Saturday, May 23, 2015

You gotta keep on keeping on

I walk around a lot of times feeling despair. I've tried to pinpoint this feeling. When did it start? Why is it here today? I think it became a part of me when I realized there was such a thing as death. After I had children the feeling increased. I worried about them constantly, and if I could have I would have put us in a bubble and lived there forever. But the despair wasn't great enough for me to stay in one place, thank goodness, and so I kept chugging along. Until the next bout came and settled over me like a warm cloak in the summer.

My mother's death, my turning fifty, my SIL's cancer, and the thought of my kids growing up and leaving has brought on a despair that I can't seem to shake. It is a cycle that tumbles around in my brain like laundry in a dryer, and so I wear black to match the dark circle under my eyes from not sleeping because I worry.
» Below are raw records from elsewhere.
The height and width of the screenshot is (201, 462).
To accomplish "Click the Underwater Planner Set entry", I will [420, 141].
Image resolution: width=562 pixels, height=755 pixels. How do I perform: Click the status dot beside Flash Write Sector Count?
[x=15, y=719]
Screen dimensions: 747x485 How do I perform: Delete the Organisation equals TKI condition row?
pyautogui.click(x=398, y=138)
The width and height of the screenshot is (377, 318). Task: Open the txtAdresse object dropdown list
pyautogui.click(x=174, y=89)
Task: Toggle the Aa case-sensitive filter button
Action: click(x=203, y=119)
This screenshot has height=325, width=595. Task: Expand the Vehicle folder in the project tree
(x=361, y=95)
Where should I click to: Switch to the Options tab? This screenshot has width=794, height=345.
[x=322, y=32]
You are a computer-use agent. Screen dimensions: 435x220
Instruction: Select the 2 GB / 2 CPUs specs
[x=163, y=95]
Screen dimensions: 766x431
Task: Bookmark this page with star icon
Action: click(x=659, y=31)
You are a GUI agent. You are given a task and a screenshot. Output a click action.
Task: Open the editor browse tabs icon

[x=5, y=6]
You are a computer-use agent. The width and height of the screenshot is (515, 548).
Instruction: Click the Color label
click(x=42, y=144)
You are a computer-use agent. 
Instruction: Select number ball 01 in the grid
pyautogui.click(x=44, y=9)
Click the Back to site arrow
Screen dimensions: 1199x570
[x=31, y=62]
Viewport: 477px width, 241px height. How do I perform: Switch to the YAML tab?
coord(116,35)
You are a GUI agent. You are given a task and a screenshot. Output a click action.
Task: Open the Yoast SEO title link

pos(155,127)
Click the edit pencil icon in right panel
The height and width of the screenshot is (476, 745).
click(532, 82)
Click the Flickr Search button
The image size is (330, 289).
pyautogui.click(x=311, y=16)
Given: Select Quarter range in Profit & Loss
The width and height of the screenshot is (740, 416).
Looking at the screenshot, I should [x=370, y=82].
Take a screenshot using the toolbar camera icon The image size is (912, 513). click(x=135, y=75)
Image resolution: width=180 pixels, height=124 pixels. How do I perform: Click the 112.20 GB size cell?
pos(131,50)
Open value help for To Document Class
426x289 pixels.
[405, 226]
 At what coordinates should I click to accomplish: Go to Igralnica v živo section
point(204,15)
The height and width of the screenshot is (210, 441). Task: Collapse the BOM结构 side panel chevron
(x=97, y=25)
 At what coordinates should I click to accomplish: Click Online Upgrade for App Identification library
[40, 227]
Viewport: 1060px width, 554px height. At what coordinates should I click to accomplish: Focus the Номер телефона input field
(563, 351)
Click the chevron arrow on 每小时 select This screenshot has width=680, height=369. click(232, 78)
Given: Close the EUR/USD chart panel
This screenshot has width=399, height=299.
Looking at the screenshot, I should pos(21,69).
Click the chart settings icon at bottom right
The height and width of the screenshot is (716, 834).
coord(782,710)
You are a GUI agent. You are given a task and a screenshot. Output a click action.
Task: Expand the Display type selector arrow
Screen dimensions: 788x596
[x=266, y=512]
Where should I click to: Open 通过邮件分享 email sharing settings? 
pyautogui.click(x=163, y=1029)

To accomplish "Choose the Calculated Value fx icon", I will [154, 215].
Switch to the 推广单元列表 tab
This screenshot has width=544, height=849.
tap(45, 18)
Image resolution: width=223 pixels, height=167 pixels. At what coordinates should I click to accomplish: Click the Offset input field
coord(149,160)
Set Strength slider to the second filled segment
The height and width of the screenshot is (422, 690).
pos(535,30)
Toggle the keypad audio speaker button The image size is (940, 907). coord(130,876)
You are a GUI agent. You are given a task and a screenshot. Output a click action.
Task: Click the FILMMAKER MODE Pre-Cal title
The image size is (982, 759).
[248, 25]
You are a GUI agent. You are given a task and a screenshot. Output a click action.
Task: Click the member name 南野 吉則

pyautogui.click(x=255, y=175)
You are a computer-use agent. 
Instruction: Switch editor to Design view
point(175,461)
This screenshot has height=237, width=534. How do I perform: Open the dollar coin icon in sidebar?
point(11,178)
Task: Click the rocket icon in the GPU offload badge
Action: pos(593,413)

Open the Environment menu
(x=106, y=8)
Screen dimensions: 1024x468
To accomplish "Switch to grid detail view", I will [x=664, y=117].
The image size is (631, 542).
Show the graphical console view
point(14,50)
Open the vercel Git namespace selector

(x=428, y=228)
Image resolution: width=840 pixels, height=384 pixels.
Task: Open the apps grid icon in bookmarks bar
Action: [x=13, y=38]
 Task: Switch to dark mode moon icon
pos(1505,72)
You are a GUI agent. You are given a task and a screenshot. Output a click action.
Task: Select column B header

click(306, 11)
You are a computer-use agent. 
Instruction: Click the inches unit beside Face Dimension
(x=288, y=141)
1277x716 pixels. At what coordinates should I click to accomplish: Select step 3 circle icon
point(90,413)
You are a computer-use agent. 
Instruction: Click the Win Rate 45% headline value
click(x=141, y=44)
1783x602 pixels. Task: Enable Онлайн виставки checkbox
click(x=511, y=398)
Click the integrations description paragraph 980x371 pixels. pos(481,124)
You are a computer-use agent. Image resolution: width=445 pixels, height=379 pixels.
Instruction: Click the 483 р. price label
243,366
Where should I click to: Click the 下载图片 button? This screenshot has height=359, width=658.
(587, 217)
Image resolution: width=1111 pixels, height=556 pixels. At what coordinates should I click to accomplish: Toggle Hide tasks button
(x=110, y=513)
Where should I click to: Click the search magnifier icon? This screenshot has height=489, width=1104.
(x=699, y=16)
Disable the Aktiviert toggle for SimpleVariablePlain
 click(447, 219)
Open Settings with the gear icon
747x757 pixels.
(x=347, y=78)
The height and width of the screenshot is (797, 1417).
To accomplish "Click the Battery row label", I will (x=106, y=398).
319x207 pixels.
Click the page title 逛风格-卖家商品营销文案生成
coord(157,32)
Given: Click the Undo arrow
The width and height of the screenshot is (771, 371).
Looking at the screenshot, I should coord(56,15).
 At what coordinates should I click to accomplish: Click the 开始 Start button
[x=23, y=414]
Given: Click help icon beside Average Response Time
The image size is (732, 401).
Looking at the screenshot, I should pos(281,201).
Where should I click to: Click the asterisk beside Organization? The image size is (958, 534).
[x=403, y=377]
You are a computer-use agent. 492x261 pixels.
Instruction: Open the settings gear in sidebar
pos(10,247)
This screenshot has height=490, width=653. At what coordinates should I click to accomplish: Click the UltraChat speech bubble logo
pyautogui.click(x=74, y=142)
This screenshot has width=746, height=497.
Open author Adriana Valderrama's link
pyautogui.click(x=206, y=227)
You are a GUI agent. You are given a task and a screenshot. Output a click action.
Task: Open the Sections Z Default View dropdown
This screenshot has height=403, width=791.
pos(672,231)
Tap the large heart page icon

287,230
Recently someone I knew, who long ago was part of our family, discovered she had cancer. She fought and she won. I saw her a year or so ago and she looked great. The cancer returned at the end of last year, and as each day went on she gradually began losing her fight until she went into hospice and the pictures on facebook were of a person wasting away. I walked around with my cloud much darker. I felt for her two daughters and her husband. I felt for her sister. I felt for my SIL who had bonded with her over their shared fight. I felt for myself because if this could happen to her at the age of 46 well....

I have tried therapy. I have tried the various recommendations from said therapists. Depression runs in my family so I keep a close eye on my feelings. I know that right now I'm in a vulnerable position. Feelings are flowing through me at a rate greater than I can handle sometimes. I look for signs that things are okay. I'm a big believer in signs. The other night I went to bed with a heavy heart thinking about my friend in hospice and what her family was going through sitting by her bedside. I tossed and turned most of the night and slept little. When my alarm went off the next morning it came on with this song by First Aid Kit. It was just what I needed. It lifted my cloud just a tad higher.

Cindy died on Mother's Day. I didn't know it until right before I went to bed and I logged into Facebook for another reason. Bam! There it was. She was gone. I didn't sleep. The next day I walked around in a fog working hard at staying the course, putting one foot in front of the other. The thought of my mother would creep into my head and the tears would flow. Recently I feel as if for the first time ever, really, I'm missing my mom and finally grieving. These two things together really made for a darkness I wasn't sure I could come out of. Then I went to the library and happened to pick up a book that looked interesting.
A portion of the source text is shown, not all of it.